(Exercise task):
Reproduce the lines of the listing below word for word, covering every entry in it.

(Raw records)

━━━━━━━━

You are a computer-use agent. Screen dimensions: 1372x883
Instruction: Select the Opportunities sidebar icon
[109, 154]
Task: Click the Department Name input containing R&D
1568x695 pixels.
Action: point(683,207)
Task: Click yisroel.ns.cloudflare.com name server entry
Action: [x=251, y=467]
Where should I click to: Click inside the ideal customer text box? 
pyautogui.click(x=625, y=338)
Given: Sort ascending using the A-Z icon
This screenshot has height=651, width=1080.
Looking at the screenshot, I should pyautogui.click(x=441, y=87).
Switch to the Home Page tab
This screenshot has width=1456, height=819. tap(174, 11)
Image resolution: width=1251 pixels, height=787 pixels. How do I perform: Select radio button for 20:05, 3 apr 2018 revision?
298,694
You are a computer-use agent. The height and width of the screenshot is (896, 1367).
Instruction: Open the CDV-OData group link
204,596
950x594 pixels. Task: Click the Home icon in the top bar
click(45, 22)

━━━━━━━━

(Finished task):
You are a computer-use agent. Screen dimensions: 1372x883
Instruction: Select the Opportunities sidebar icon
[109, 154]
Task: Click the Department Name input containing R&D
1568x695 pixels.
Action: point(683,207)
Task: Click yisroel.ns.cloudflare.com name server entry
Action: [x=251, y=467]
Where should I click to: Click inside the ideal customer text box? 
pyautogui.click(x=625, y=338)
Given: Sort ascending using the A-Z icon
This screenshot has height=651, width=1080.
Looking at the screenshot, I should pyautogui.click(x=441, y=87).
Switch to the Home Page tab
This screenshot has width=1456, height=819. tap(174, 11)
Image resolution: width=1251 pixels, height=787 pixels. How do I perform: Select radio button for 20:05, 3 apr 2018 revision?
298,694
You are a computer-use agent. The height and width of the screenshot is (896, 1367).
Instruction: Open the CDV-OData group link
204,596
950x594 pixels. Task: Click the Home icon in the top bar
click(45, 22)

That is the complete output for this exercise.